We can see that on a subset of Caltech-101 that’s exactly what we achieve. MobileNet performance isn’t great (especially compared to CLIP) but we would expect 1% accuracy (1/101) from guessing at random, so we’re definitely outperforming that. We expect this as we’ve only trained a very simple model for a short amount of time; frankly the performance is better than we deserve given how easy it’s been!
This gives a good indication for performance on a closed set of classes, but we want to use a zero-shot classifier to recognise real world scenarios if we’re going to use it to help autonomous systems. Instead of matching a set number of classes, we can try and match captions to images. The nocaps dataset provides ~10 captions for 15k images from the Open Images Test and Validation datasets, giving a good range of imagery to work with. This is still an artificial test, but is closer to our in field use case and will be more indicative of real performance.
We can process this dataset in two ways:
As a multiclass classifier, where we rank k captions from the dataset against each image.
As a binary classifier, where we score a caption and its negative (i.e. “x” and “Not a x”) against the image. This can be done for both the actual caption and a randomly selected one.
This gives us an insight into how the system might perform in real usage. Even better, nocaps provides in-domain, near-domain, and out-of-domain labels. This means that the caption has objects from COCO, from COCO and not from COCO, and not from COCO respectively. We can use these labels to assess whether MobileNet’s performance correlates with CLIP’s as we would expect, or if we need to investigate further. We used the 4500 image validation set to start with.

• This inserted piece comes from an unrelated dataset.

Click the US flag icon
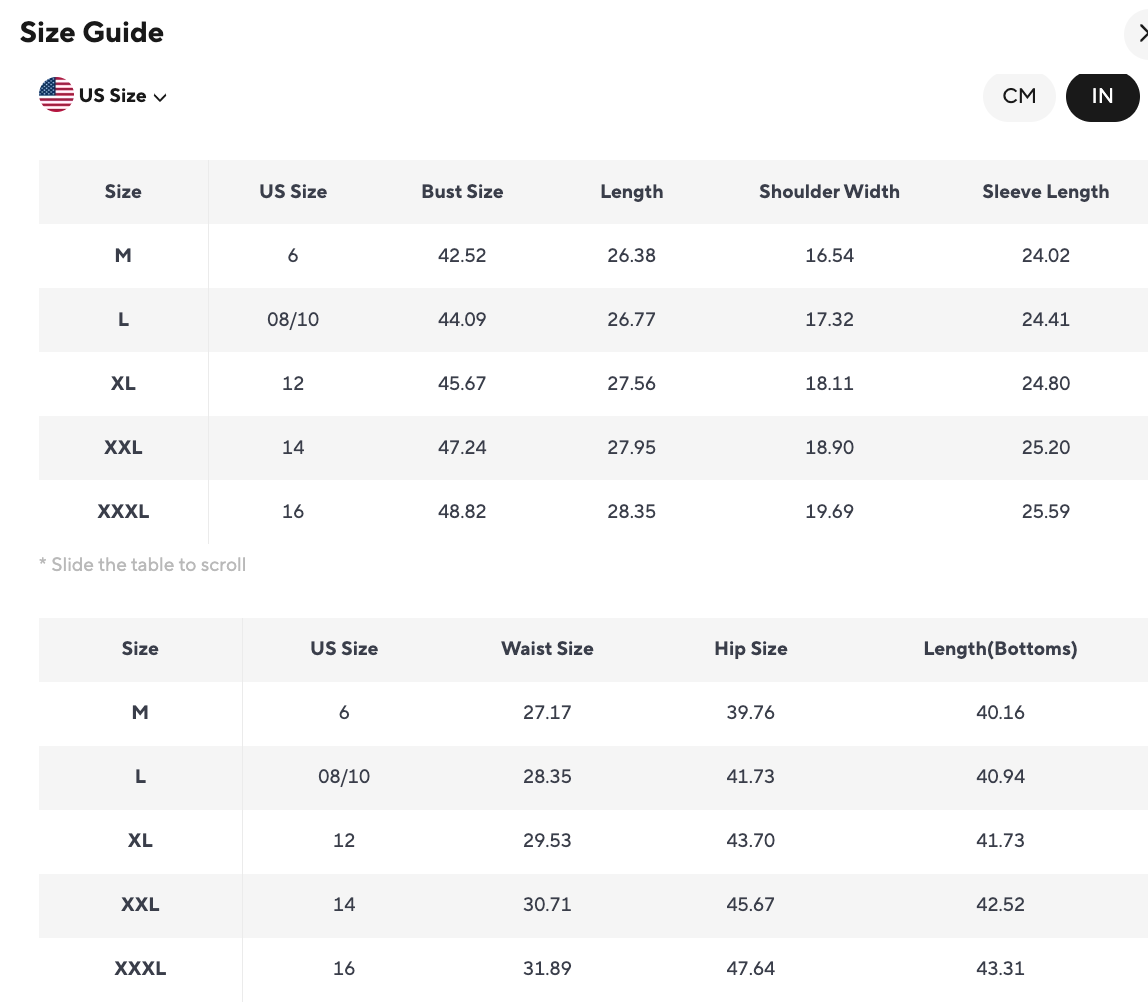The height and width of the screenshot is (1006, 1148). point(56,95)
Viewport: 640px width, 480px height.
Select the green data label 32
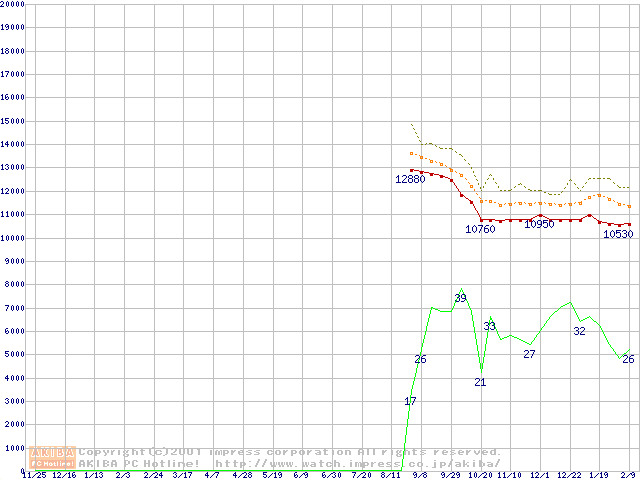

Performance wise MobileNet is lagging CLIP but massively better than on Caltech-101. CLIP performs very well on the multiclass (1 real caption + 30 random wrong captions) whilst binary is a little worse but still good. MobileNet achieves decent Top 1 accuracy and good Top 5, indicating that it is extracting useful features but we perhaps aren’t aligning them as well as we could. Binary performance is more interesting - CLIP drops from Top 1 performance whilst MobileNet slightly increases. We should explore this X / Not X behaviour in more detail.
Looking across domain types we see a fairly flat response across both models for Top 1 accuracy. Whilst I was expecting more of a change from CLIP across the domains, I’m happy to see that MobileNet performance matches CLIP’s trend as expected.
Delving in a little further, we want to see what happens when MobileNet fails but CLIP succeeds. We can see below that when repeatedly run on different label sets (k=5), CLIP consistently labels the image correctly whilst MobileNet mostly gets it wrong. Only one of these labels is anywhere close (“Two women in wheelchairs…”) whilst most are nonsensically far. Testing shows that for k = 20, we only achieve ~0.8% accuracy - worse than chance. Since we can see that CLIP is capable of classifying this image, we can likely conclude that our feature translation is to blame on this image. Training on a wider dataset may improve performance here. We can see that there is a general correlation between encoding error and score difference as expected. We don’t know how close we can get to exactly translating MobileNet to CLIP, but we can expect our performance to improve as we get nearer.
With this level of assessment I’d be comfortable saying we’ve hit TRL3 - “Analytical and experimental critical function and/or characteristic proof of concept”. We’ve shown that our core concept works and can measure its core performance. Next up: improving the model and validating it on an edge computing system.